The story of Quantum Informatics is similar. Quantum mechanics was invented at the beginning of the 20th century and the modern form currently used is known since 1930. However, the idea that quantum mechanics can provide a computational advantage has been put forward much later. This idea emerged when physicists attempted to simulate the quantum mechanics on computers. When they tried it, they faced another problem. A single system (photon polarization) can be described by two complex numbers (the amplitude values of the vertical and horizontal components of polarization), whereas for n systems the number is represented by 2n rather than 2powerof(n) complex numbers, and additionally the measurement only reveals n bits. Physicists have developed closed-form solutions to overcome this problem and need a variety of estimation techniques in cases where the number of examined states increases.

The exponential system state space of quantum mechanics has helped them to realize how large and interesting environments nature actually has in terms of computing science. Until then, the concepts of quantum mechanics that were difficult to explain were seen as restrictive items and deficiencies. For example, the Heisenberg Uncertainty Principle was often seen as a restriction on measures. The concept of entanglement as “quantum-based” or philosophy of quantum mechanics has not been studied in detail in terms of operation as much as quantum computation and quantum cryptography concepts were invented in the 1970s and 1980s.

In 1982, Richard Feynman introduced the concept of quantum information, or in other words, the use of quantum mechanical concepts in the field of computational science. The idea is that even if a quantum computer can be invented, it can simulate quantum mechanics much more effectively than conventional computers. This model was formalized by David Deutsch in 1985. It has also been shown for the first time by Deutsch (a computation of two-bit XOR values) that a quantum mechanical computer will run faster than a conventional computer. Similar studies have been shown to accelerate over time, for example, by Peter Shor in 1994 when the problem of integers division into multipliers can be done at polynomial time.

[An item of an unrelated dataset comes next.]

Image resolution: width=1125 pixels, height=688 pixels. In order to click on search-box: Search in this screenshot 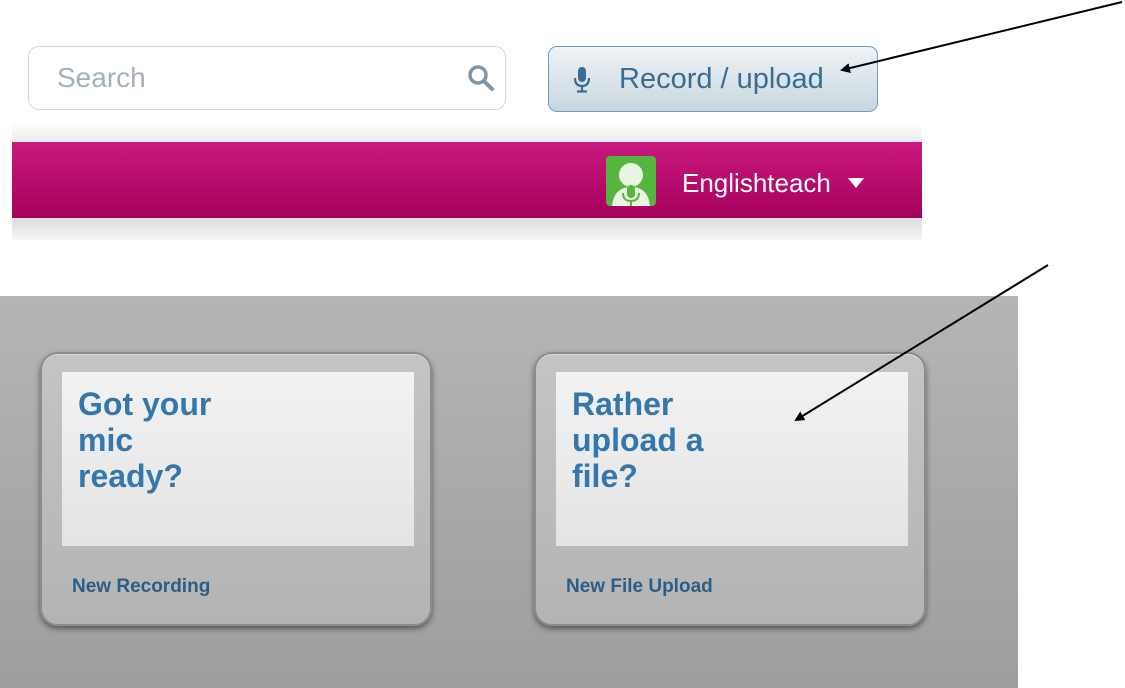, I will do `click(267, 78)`. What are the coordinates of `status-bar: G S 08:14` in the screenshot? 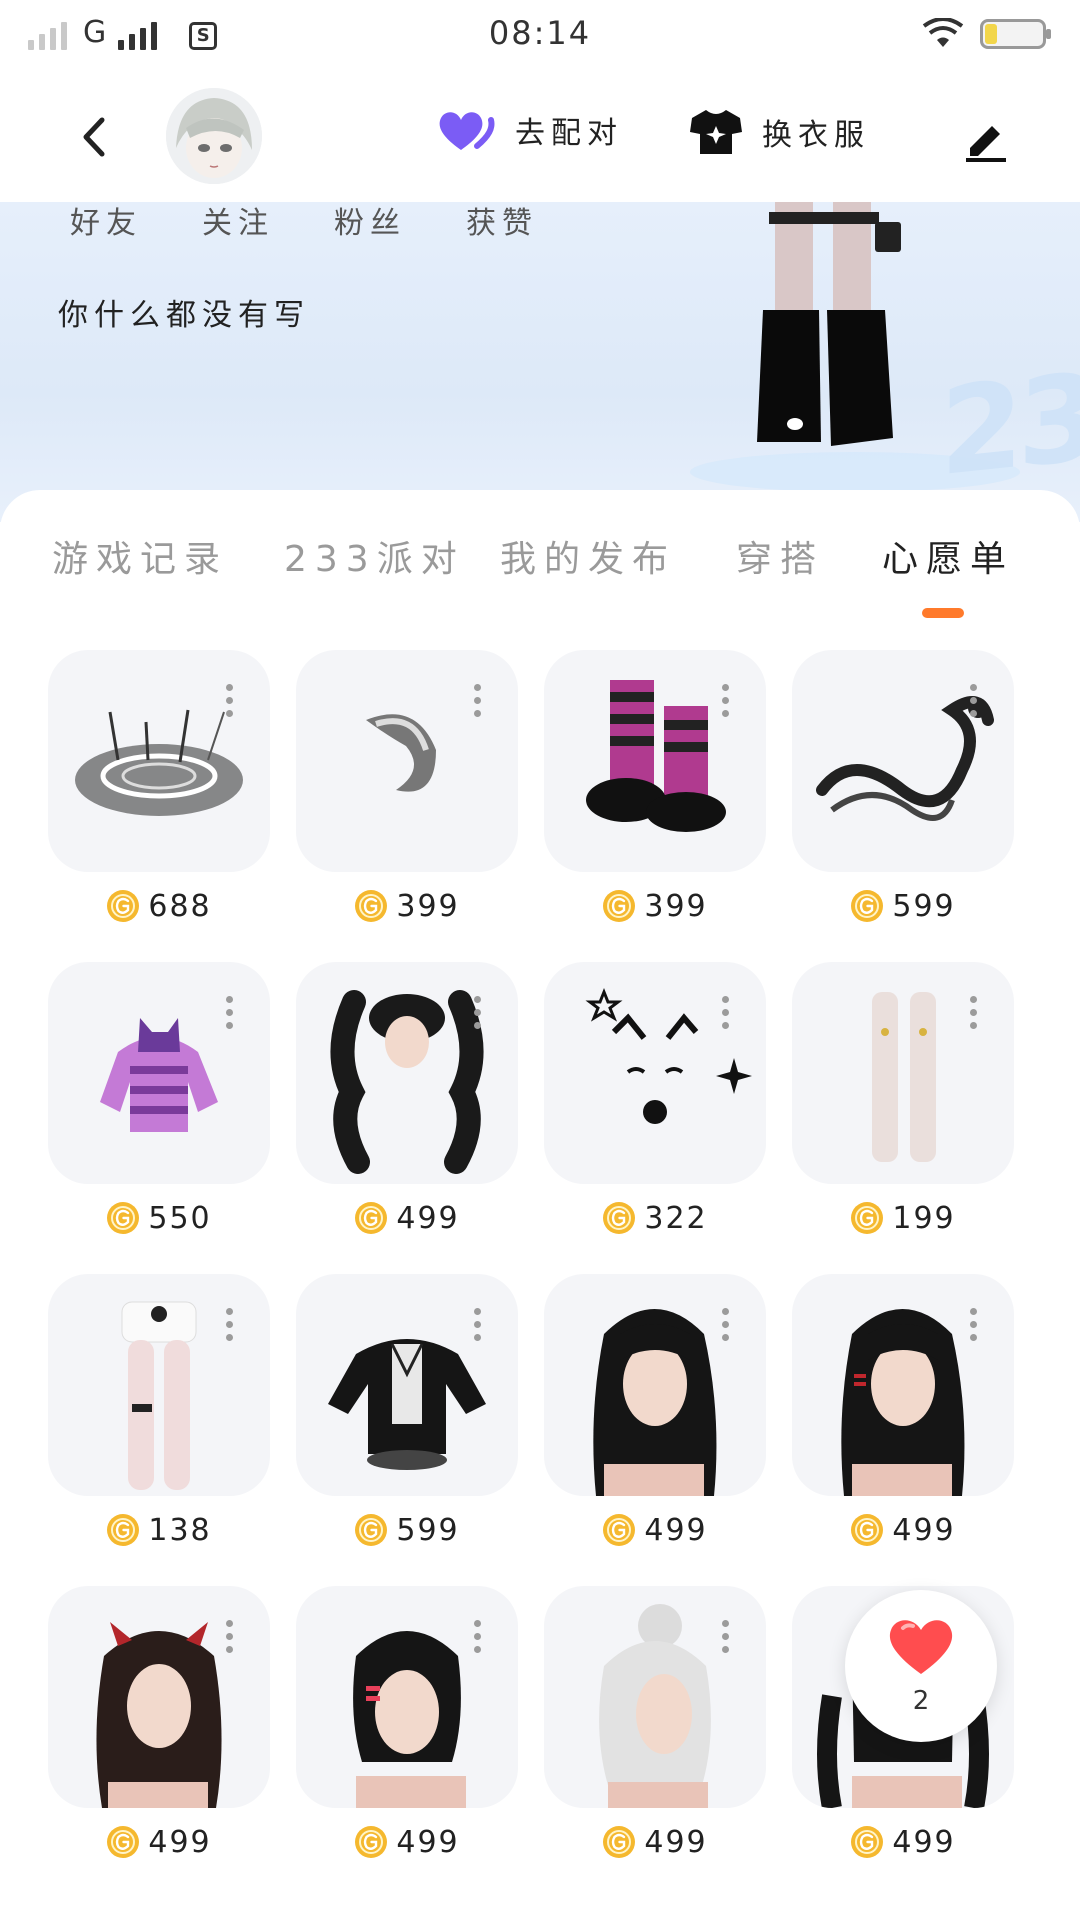 It's located at (540, 36).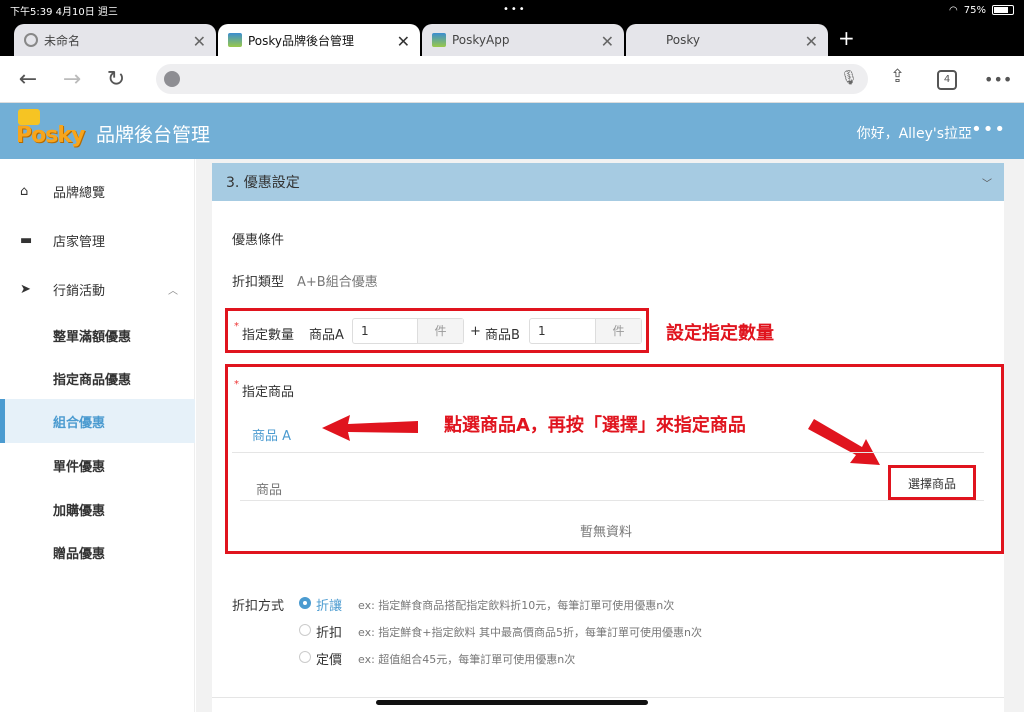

In the 1970s, it was suggested by Stephen Wiesner, then a Ph.D. student at that time, that Heisenberg’s restrictions on measurement could be used to prevent the learning of confidential messages, but the important scientific journals at that time rejected this work. This issue was first published in 1984 by Charles Bennett and Gilles Brassard as a quantum cryptographic structure. Until 1991, this study was not taken seriously in the scientific mosque until it was realized by them again. The most important discovery at this point is the formation of the infrastructure of quantum mechanics and quantum cryptography, which are described in the 1950s. It has also been shown that many problems related to the theory of information can be solved much faster by quantum mechanical concepts. Example, Grover’s search algorithm, etc. [1]

DWave is very active in this domain

Today, studies such as Google, Nasa, and many other prestigious universities and research institutes around the world are at full speed. Work on how to physically generate quantum computers has also accelerated in recent years.